A questo punto, il Riccio si decise: andò all’Inquisizione, insieme al suo lavorante Michele, e fece regolare denunzia. Poi andò finalmente a confessarsi: e al frate, che subito lo ‘esortò’ a denunziare Vivaldo, poté rispondere che già lo aveva fatto: il frate, non contento, ‘quasi glie ne chiedeva la fede per esser sicuro di poterlo assolvere’. E così Vivaldo fu arrestato e, per ordine del Sant’Uffizio da Roma, gli fu dato  ‘di buona corda’. Dalla sua deposizione, emerge un altro aspetto di quella confessione, riformata dall’intervento inquisitoriale.
Vivaldo dichiarò all’inquisitore di Siena che si era confessato, sì, ma lo aveva fatto per nascondere i risvolti segreti della sua vita, il modo in cui era diventato seguace delle idee calviniste pur mantenendo in apparenza comportamenti cattolici:  ‘Mi son confessato per non dar ad intendere che io fussi lutherano….e mi son comunicato per mostrar che io ero buon christiano’. La confessione, innestata sul tronco di un SISTEMA POLIZESCO e trasportata sul banco del tribunale come prova a discarico, mutava natura. Diventava ESIBIZIONE RITUALE, prova di conformità e dunque atto di CONFORMISMO.  

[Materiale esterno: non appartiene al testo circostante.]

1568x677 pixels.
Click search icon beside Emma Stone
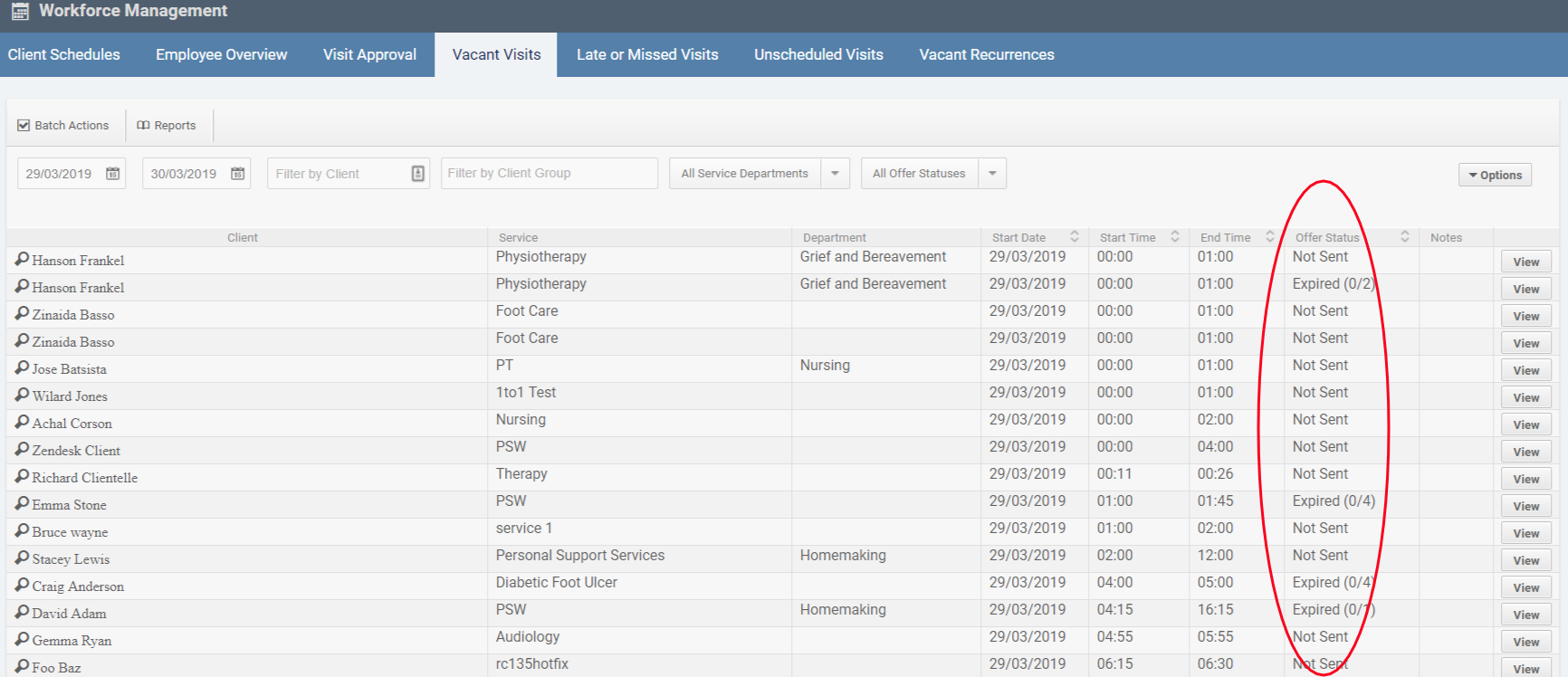tap(22, 504)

                            
E quello che Vivaldo diceva di se stesso – di essersi confessato per ingannare le autorità - altri lo sospettarono e lo dissero di amici e di vicini.  La Pianta del sospetto cresceva vigorosa sulla ambiguità di segno introdotta nella pratica dei sacramenti; e trovava alimento nella rottura dei vincoli sociali prodotta da quella alterazione della confessione dei peccati. L’orefice fiammingo Vivaldo, quando si era visto scoperto, aveva pensato ad un tradimento di un suo amico e compagno (suo amico e compagno) di mestiere, Alessandro.  Incontrandolo in piazza del campo a Siena, ‘alla bocca di san Martino’, lo aveva investito con violenza: ‘Quando si va a confessar, si confessano e’ peccati suoi e non quelli di altri’. Era un’idea della confessione sulla quale Bartolomeo da Medina si sarebbe detto d’accordo. Ma quell’idea, che pure era ufficialmente sostenuta nella letteratura per i confessori, era completamente superata e stravolta dall’intervento dell’Inquisizione. Di fatto, la confessione era diventata il luogo delle delazioni e delle denunzie segrete. Chi si rifiutava di prestarsi a quell’uso, pagava di persona. 
 Alessandro non aveva tradito l’amico; anzi, ‘per non revelar’, non era stato assolto e non si era potuto comunicare. Era una gran prova di amicizia e quella sera i due festeggiarono la fiducia ritrovata con UNA CENA ALL’ OSTERIA.  Ma dovevano pagar cara quella cena: di lì a poco, si ritrovarono tutt’e due davanti agli aguzzini dell’Inquisizione.